● Provided entries:

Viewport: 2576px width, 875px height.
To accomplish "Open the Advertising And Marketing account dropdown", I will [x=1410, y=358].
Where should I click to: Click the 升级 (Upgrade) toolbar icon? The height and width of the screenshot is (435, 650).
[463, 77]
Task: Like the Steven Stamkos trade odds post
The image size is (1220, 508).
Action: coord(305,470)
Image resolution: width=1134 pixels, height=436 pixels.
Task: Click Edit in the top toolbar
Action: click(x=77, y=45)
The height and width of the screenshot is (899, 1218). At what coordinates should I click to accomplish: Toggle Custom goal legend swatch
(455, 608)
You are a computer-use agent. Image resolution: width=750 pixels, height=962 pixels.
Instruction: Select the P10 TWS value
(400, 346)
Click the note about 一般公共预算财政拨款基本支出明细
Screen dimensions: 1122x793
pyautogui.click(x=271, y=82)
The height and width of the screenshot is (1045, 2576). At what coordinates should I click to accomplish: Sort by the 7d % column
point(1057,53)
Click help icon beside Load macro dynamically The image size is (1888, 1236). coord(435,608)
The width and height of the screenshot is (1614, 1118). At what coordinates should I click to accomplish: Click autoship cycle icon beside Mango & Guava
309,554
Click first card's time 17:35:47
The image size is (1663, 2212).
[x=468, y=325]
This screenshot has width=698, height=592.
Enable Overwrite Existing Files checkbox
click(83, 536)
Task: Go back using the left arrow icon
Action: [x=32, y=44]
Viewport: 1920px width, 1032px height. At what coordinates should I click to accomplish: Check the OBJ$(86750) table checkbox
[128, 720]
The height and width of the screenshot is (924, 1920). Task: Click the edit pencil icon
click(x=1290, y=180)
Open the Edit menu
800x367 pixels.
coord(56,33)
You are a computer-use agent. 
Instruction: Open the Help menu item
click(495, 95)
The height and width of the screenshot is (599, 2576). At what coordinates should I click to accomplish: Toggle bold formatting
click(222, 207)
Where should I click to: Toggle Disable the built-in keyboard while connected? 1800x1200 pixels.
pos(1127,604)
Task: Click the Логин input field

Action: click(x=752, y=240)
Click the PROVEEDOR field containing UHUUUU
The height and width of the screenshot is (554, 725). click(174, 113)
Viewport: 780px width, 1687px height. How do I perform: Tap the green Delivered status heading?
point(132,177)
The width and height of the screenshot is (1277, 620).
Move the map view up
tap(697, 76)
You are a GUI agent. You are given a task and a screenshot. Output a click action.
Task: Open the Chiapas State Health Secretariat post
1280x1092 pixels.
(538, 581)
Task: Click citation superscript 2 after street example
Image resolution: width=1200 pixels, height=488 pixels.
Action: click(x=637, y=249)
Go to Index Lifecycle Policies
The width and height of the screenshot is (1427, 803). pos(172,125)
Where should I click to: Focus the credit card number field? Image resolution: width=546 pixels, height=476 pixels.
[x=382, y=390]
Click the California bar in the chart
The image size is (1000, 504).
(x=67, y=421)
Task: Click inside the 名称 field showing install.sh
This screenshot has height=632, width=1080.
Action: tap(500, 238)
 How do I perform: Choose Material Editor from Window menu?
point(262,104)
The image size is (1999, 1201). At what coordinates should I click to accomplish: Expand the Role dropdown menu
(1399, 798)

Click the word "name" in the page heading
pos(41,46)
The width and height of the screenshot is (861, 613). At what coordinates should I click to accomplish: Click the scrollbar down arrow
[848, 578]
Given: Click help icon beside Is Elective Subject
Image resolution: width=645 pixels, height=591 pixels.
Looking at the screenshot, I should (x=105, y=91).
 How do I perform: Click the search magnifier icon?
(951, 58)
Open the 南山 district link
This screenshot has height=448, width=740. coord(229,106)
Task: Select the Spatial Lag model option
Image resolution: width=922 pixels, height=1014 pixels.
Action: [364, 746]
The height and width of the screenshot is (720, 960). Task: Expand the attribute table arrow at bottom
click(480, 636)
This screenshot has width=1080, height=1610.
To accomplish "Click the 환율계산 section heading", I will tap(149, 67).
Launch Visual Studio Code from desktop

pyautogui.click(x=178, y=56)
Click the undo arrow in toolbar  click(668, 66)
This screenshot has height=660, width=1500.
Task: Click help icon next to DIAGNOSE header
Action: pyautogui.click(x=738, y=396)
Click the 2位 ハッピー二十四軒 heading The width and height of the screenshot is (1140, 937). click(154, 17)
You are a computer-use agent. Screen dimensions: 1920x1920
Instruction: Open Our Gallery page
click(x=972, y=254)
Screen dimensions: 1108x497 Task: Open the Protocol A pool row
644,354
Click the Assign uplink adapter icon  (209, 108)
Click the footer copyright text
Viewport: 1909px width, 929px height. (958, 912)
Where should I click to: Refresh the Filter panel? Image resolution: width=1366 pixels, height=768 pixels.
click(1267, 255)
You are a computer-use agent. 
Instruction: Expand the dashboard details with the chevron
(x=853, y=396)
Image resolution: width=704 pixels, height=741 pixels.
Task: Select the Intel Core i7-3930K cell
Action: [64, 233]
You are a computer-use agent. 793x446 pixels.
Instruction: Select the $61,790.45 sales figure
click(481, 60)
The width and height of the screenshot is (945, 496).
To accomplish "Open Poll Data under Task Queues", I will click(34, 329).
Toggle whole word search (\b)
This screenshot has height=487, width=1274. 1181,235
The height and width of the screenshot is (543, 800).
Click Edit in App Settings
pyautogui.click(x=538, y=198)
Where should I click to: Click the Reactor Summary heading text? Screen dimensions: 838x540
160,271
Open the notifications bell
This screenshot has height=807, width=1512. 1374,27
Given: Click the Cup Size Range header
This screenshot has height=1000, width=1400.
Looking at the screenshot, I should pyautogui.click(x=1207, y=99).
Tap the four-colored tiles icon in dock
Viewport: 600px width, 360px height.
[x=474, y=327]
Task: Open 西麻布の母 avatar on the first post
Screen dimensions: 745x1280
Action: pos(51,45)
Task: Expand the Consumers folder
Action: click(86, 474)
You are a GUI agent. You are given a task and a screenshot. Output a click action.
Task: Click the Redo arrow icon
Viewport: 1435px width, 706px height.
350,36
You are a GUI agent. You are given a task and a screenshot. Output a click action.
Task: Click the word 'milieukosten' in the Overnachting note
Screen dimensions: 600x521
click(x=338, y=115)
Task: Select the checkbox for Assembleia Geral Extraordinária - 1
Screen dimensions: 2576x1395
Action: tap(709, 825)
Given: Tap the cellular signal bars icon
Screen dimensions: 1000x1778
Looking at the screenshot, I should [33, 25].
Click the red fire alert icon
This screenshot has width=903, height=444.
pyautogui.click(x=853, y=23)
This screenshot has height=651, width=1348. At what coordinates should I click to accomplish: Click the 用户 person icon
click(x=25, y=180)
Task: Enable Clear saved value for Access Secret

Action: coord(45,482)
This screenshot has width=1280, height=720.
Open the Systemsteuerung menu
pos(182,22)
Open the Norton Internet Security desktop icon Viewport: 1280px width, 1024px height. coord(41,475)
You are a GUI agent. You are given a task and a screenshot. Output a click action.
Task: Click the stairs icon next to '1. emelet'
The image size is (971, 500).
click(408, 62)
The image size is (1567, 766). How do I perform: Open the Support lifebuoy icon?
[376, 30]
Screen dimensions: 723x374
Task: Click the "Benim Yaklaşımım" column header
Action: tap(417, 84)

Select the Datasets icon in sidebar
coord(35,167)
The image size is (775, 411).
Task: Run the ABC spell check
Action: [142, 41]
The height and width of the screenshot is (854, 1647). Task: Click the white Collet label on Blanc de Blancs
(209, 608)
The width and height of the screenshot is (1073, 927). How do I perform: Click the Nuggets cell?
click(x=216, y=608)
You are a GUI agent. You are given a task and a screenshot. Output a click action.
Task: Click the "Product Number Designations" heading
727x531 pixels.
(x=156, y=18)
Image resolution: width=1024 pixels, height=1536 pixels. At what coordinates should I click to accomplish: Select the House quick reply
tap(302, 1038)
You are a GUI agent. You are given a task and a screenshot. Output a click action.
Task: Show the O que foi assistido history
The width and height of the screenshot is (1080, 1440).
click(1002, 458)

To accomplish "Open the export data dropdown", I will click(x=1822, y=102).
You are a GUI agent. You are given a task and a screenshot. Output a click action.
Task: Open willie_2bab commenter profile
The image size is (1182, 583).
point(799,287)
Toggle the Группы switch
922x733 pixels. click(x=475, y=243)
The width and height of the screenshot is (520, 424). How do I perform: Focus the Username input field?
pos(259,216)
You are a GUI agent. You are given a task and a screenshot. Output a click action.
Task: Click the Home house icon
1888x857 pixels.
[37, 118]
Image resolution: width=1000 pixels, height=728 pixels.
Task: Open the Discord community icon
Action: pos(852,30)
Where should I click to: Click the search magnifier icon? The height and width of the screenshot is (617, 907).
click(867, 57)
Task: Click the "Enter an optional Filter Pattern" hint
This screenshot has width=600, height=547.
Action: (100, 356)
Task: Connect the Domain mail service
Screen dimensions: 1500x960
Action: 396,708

● Work instruction: From the line that has "Click the undo" through the line that has "Task: Open 西麻布の母 avatar on the first post", copy every line exactly as it appears above, and leave out all others.

● Answer box:
Click the undo arrow in toolbar  click(668, 66)
This screenshot has height=660, width=1500.
Task: Click help icon next to DIAGNOSE header
Action: pyautogui.click(x=738, y=396)
Click the 2位 ハッピー二十四軒 heading The width and height of the screenshot is (1140, 937). click(154, 17)
You are a computer-use agent. Screen dimensions: 1920x1920
Instruction: Open Our Gallery page
click(x=972, y=254)
Screen dimensions: 1108x497 Task: Open the Protocol A pool row
644,354
Click the Assign uplink adapter icon  (209, 108)
Click the footer copyright text
Viewport: 1909px width, 929px height. (958, 912)
Where should I click to: Refresh the Filter panel? Image resolution: width=1366 pixels, height=768 pixels.
click(1267, 255)
You are a computer-use agent. 
Instruction: Expand the dashboard details with the chevron
(x=853, y=396)
Image resolution: width=704 pixels, height=741 pixels.
Task: Select the Intel Core i7-3930K cell
Action: [64, 233]
You are a computer-use agent. 793x446 pixels.
Instruction: Select the $61,790.45 sales figure
click(481, 60)
The width and height of the screenshot is (945, 496).
To accomplish "Open Poll Data under Task Queues", I will click(34, 329).
Toggle whole word search (\b)
This screenshot has height=487, width=1274. 1181,235
The height and width of the screenshot is (543, 800).
Click Edit in App Settings
pyautogui.click(x=538, y=198)
Where should I click to: Click the Reactor Summary heading text? Screen dimensions: 838x540
160,271
Open the notifications bell
This screenshot has height=807, width=1512. 1374,27
Given: Click the Cup Size Range header
This screenshot has height=1000, width=1400.
Looking at the screenshot, I should pyautogui.click(x=1207, y=99).
Tap the four-colored tiles icon in dock
Viewport: 600px width, 360px height.
[x=474, y=327]
Task: Open 西麻布の母 avatar on the first post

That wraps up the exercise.